§ **Exercise prompt**:
The lines from the top of the data down to the line with "Task: Open the 車種 dropdown" should be repeated exactly, both ends included.

•••

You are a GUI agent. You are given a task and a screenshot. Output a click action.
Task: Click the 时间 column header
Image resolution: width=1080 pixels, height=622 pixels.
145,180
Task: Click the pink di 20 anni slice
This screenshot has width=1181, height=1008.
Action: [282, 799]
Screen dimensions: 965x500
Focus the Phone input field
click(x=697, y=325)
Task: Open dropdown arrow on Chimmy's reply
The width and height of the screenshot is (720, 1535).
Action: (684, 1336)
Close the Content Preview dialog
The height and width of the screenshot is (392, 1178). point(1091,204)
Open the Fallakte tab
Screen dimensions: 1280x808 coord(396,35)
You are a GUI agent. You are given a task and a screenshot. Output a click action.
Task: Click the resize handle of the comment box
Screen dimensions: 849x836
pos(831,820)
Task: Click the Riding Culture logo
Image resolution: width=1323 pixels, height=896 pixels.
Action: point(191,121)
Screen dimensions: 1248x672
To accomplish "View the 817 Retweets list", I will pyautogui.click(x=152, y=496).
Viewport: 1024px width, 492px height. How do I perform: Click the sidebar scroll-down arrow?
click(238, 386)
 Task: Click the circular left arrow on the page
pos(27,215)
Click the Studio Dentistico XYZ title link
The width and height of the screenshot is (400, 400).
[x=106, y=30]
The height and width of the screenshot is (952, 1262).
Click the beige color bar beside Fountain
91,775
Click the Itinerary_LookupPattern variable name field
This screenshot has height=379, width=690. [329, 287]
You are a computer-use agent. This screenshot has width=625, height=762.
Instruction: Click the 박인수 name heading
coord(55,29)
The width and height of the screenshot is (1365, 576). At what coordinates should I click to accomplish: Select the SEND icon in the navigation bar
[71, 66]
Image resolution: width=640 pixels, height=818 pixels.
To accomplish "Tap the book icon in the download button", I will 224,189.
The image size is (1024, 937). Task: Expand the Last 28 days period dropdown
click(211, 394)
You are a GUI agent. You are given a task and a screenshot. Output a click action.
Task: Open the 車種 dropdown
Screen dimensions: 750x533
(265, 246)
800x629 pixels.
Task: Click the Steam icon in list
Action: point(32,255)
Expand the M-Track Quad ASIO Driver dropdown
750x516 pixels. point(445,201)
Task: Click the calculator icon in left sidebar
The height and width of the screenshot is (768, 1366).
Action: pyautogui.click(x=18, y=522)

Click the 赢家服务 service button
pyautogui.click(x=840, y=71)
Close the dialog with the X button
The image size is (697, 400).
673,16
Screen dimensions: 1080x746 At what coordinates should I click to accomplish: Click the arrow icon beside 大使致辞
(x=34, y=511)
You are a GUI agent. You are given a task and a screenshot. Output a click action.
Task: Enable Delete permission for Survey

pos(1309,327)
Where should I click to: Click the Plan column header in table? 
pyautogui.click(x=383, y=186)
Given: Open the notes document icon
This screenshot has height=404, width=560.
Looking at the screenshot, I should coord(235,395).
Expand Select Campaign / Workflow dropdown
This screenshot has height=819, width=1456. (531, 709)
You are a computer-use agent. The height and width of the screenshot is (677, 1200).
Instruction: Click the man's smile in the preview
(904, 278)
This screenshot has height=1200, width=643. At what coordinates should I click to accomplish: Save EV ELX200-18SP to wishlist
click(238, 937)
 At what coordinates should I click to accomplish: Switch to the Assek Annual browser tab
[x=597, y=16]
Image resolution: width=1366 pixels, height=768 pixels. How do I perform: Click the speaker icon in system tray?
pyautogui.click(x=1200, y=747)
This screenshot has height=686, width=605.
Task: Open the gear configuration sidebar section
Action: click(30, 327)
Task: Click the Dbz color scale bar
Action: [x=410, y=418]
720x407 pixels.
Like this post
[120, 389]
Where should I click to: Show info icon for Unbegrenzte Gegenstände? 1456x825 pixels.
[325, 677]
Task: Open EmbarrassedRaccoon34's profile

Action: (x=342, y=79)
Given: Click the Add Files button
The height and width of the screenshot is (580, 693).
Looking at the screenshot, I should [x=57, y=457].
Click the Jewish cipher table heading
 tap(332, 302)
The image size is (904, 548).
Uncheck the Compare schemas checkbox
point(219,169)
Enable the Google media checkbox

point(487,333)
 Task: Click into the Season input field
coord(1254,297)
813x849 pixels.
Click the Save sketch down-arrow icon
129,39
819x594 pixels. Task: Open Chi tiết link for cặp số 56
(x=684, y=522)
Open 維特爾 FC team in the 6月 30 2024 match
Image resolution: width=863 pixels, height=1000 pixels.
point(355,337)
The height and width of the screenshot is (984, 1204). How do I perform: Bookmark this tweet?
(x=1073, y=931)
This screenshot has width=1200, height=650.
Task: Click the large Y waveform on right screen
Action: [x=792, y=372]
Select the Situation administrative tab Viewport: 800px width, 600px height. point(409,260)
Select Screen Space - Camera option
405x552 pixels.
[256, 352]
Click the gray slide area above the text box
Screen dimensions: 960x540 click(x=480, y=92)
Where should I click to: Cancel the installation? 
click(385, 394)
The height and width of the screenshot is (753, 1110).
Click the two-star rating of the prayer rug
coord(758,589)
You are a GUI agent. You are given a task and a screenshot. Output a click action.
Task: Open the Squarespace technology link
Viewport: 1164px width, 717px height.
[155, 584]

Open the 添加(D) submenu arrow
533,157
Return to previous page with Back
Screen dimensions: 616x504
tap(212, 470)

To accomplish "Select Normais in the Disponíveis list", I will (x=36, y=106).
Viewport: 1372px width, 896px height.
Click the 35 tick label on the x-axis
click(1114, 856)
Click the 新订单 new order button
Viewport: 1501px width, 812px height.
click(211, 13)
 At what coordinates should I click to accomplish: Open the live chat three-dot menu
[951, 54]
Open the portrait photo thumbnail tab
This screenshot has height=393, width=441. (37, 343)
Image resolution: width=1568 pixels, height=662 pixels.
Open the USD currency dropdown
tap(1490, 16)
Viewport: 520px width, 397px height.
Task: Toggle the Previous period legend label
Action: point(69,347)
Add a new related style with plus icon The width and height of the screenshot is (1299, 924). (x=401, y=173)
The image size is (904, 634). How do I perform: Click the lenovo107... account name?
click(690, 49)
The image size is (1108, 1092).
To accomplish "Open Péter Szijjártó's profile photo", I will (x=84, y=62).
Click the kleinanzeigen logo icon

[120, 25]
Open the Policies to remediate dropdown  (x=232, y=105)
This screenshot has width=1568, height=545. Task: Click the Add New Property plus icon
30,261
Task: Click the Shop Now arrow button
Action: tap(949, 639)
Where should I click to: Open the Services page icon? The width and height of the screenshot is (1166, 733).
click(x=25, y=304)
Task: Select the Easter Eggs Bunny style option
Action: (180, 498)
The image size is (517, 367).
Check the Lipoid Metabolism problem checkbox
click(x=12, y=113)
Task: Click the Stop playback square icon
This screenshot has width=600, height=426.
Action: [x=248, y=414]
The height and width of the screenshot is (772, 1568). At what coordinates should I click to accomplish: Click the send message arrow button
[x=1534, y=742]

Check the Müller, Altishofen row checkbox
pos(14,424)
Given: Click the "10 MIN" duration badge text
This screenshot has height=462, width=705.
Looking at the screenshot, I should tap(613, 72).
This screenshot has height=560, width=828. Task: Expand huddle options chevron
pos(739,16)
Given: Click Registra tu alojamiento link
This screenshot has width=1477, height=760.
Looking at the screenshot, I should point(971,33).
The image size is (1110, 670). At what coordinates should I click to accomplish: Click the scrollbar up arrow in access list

•••

§ **Result for this task**:
You are a GUI agent. You are given a task and a screenshot. Output a click action.
Task: Click the 时间 column header
Image resolution: width=1080 pixels, height=622 pixels.
145,180
Task: Click the pink di 20 anni slice
This screenshot has width=1181, height=1008.
Action: [282, 799]
Screen dimensions: 965x500
Focus the Phone input field
click(x=697, y=325)
Task: Open dropdown arrow on Chimmy's reply
The width and height of the screenshot is (720, 1535).
Action: (684, 1336)
Close the Content Preview dialog
The height and width of the screenshot is (392, 1178). point(1091,204)
Open the Fallakte tab
Screen dimensions: 1280x808 coord(396,35)
You are a GUI agent. You are given a task and a screenshot. Output a click action.
Task: Click the resize handle of the comment box
Screen dimensions: 849x836
pos(831,820)
Task: Click the Riding Culture logo
Image resolution: width=1323 pixels, height=896 pixels.
Action: point(191,121)
Screen dimensions: 1248x672
To accomplish "View the 817 Retweets list", I will pyautogui.click(x=152, y=496).
Viewport: 1024px width, 492px height. How do I perform: Click the sidebar scroll-down arrow?
click(238, 386)
 Task: Click the circular left arrow on the page
pos(27,215)
Click the Studio Dentistico XYZ title link
The width and height of the screenshot is (400, 400).
[x=106, y=30]
The height and width of the screenshot is (952, 1262).
Click the beige color bar beside Fountain
91,775
Click the Itinerary_LookupPattern variable name field
This screenshot has height=379, width=690. [329, 287]
You are a computer-use agent. This screenshot has width=625, height=762.
Instruction: Click the 박인수 name heading
coord(55,29)
The width and height of the screenshot is (1365, 576). At what coordinates should I click to accomplish: Select the SEND icon in the navigation bar
[71, 66]
Image resolution: width=640 pixels, height=818 pixels.
To accomplish "Tap the book icon in the download button", I will 224,189.
The image size is (1024, 937). Task: Expand the Last 28 days period dropdown
click(211, 394)
You are a GUI agent. You are given a task and a screenshot. Output a click action.
Task: Open the 車種 dropdown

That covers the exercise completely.